**What the task asks**.
Return every line from the records below with the string "Policy".

**Materials provided**.
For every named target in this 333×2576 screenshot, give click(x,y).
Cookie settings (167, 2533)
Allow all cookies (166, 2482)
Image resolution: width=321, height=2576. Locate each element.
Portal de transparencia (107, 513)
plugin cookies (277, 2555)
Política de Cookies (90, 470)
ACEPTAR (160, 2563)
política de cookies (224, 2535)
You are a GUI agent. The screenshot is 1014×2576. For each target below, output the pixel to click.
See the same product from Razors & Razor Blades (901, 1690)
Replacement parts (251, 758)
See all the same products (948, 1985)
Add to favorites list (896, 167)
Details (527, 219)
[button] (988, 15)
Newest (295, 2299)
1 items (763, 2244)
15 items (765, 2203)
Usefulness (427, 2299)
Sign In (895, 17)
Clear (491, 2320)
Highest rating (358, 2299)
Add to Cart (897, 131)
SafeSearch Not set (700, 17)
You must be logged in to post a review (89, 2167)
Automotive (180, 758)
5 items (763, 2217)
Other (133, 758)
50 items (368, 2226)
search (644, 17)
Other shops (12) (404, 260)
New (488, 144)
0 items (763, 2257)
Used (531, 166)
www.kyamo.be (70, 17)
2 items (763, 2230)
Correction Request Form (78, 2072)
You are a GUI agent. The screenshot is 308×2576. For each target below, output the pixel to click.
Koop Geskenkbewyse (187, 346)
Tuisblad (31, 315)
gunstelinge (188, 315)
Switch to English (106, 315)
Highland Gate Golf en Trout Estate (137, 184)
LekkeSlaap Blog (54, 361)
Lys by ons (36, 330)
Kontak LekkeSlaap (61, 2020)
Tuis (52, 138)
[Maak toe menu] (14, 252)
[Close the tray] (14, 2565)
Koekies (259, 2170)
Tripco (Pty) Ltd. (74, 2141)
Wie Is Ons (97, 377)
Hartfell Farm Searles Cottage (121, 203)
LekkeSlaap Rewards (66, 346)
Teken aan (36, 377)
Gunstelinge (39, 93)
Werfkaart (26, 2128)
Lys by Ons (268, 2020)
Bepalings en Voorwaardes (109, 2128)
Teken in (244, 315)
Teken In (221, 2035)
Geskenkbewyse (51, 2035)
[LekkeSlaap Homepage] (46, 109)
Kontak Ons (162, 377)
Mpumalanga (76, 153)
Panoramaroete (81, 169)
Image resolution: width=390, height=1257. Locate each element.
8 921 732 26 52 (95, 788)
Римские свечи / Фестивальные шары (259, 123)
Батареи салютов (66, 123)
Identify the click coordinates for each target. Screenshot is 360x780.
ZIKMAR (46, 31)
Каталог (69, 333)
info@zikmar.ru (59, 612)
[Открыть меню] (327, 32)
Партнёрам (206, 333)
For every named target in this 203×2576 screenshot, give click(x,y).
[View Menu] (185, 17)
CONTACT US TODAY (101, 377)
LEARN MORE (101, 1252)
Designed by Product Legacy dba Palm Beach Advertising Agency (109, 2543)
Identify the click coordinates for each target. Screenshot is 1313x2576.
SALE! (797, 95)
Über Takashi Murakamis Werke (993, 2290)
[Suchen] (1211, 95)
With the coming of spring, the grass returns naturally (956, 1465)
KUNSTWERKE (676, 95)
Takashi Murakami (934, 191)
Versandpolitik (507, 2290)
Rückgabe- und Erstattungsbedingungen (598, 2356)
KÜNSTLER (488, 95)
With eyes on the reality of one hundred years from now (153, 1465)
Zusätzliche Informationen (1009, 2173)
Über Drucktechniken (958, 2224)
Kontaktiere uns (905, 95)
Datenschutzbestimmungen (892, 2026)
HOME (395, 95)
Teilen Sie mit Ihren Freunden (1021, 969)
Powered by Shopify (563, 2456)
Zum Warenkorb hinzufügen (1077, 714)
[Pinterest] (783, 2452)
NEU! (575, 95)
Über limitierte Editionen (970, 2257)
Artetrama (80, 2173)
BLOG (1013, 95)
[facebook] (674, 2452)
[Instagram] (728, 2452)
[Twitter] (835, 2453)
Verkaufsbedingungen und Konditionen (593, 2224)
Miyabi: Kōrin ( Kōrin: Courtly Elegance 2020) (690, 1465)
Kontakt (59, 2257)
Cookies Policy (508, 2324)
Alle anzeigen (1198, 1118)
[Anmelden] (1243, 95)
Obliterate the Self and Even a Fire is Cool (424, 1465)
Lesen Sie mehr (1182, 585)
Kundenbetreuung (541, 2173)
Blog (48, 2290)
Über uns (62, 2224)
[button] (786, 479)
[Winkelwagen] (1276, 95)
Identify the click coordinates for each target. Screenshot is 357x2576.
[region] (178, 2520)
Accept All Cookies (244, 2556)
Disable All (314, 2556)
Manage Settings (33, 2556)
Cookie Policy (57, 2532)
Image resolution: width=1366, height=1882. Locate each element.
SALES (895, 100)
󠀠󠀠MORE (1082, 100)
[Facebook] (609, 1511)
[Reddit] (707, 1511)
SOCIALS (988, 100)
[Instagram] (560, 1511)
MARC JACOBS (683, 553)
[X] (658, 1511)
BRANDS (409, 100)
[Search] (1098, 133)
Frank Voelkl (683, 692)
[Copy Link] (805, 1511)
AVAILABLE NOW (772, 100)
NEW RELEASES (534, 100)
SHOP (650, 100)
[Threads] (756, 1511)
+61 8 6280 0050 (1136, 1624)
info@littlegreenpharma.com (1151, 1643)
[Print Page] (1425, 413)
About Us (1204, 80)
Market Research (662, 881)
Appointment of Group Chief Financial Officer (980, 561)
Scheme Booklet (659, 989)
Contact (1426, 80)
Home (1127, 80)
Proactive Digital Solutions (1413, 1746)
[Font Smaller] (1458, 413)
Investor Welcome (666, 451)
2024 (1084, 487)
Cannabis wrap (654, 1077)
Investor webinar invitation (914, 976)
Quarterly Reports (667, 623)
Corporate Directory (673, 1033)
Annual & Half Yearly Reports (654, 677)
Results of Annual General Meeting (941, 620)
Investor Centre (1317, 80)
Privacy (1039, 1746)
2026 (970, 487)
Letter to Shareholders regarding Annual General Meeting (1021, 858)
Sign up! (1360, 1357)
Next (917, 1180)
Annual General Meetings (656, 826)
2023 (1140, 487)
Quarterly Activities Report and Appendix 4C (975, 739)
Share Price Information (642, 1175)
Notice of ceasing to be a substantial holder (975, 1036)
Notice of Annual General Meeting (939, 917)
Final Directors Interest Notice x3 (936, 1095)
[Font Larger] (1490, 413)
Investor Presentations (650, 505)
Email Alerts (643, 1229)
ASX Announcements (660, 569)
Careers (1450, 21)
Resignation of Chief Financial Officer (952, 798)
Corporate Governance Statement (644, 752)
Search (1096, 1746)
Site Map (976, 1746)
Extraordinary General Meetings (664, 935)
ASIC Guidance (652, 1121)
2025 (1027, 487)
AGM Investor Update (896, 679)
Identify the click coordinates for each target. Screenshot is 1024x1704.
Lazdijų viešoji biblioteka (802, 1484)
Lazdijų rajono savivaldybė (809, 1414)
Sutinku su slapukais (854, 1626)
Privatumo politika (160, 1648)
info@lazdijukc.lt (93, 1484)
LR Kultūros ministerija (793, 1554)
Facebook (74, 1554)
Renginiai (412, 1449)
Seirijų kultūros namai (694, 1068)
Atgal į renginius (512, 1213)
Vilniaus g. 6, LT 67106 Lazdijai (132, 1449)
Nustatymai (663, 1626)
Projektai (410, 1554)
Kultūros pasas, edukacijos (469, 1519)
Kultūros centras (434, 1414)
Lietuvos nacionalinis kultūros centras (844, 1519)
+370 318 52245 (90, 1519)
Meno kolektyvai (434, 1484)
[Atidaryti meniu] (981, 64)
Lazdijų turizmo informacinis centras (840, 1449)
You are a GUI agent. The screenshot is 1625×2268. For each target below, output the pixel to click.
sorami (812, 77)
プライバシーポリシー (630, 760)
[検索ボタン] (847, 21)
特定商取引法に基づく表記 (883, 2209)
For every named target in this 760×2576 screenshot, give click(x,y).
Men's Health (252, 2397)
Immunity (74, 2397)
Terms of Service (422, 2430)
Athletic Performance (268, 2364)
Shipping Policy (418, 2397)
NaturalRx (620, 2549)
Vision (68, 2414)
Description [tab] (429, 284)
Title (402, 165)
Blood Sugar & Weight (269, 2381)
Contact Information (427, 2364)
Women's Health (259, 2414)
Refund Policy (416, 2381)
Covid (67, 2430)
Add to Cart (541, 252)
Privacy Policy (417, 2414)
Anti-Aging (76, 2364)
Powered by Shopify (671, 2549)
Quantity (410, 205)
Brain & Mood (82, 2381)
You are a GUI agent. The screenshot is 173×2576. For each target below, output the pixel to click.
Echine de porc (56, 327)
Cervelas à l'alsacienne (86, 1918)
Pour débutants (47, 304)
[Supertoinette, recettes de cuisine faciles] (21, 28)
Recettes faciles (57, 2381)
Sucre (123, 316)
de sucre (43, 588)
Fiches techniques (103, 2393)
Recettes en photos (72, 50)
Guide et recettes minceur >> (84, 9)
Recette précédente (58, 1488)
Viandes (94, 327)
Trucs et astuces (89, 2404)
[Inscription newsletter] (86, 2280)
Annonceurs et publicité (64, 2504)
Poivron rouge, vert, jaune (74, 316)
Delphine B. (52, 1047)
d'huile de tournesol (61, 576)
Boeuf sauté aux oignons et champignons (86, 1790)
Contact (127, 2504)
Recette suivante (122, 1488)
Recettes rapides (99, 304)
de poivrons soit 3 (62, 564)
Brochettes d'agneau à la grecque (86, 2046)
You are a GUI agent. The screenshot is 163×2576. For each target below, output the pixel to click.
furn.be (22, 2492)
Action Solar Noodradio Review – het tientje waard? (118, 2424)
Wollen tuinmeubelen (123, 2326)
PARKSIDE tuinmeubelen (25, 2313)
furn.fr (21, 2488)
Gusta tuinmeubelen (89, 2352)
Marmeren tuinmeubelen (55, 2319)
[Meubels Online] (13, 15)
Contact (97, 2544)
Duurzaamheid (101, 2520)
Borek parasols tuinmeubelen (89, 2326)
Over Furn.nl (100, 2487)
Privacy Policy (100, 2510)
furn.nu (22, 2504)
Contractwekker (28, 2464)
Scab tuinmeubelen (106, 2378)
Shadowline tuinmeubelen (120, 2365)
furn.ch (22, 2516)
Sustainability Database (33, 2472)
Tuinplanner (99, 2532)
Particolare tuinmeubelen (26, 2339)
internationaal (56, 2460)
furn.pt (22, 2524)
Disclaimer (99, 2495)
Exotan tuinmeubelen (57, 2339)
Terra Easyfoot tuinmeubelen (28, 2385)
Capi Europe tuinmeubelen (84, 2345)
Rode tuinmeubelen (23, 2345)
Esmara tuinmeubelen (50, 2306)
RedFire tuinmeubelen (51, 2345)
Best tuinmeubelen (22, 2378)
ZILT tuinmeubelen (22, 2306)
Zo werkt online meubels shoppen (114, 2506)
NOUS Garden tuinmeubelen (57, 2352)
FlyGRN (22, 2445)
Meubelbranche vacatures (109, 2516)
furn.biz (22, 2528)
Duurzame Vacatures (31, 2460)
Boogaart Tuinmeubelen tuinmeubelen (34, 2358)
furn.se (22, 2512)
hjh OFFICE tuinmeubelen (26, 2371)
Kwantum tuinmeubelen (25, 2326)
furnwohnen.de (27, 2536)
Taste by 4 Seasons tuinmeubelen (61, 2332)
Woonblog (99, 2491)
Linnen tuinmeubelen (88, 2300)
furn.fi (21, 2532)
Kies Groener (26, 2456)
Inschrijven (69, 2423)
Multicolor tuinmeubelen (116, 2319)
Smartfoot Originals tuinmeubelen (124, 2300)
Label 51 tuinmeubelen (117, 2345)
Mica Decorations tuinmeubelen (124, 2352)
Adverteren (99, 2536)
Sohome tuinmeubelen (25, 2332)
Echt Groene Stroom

**Completed exercise**.
Cookies Policy (508, 2324)
Cookie Policy (57, 2532)
Shipping Policy (418, 2397)
Refund Policy (416, 2381)
Privacy Policy (417, 2414)
Privacy Policy (100, 2510)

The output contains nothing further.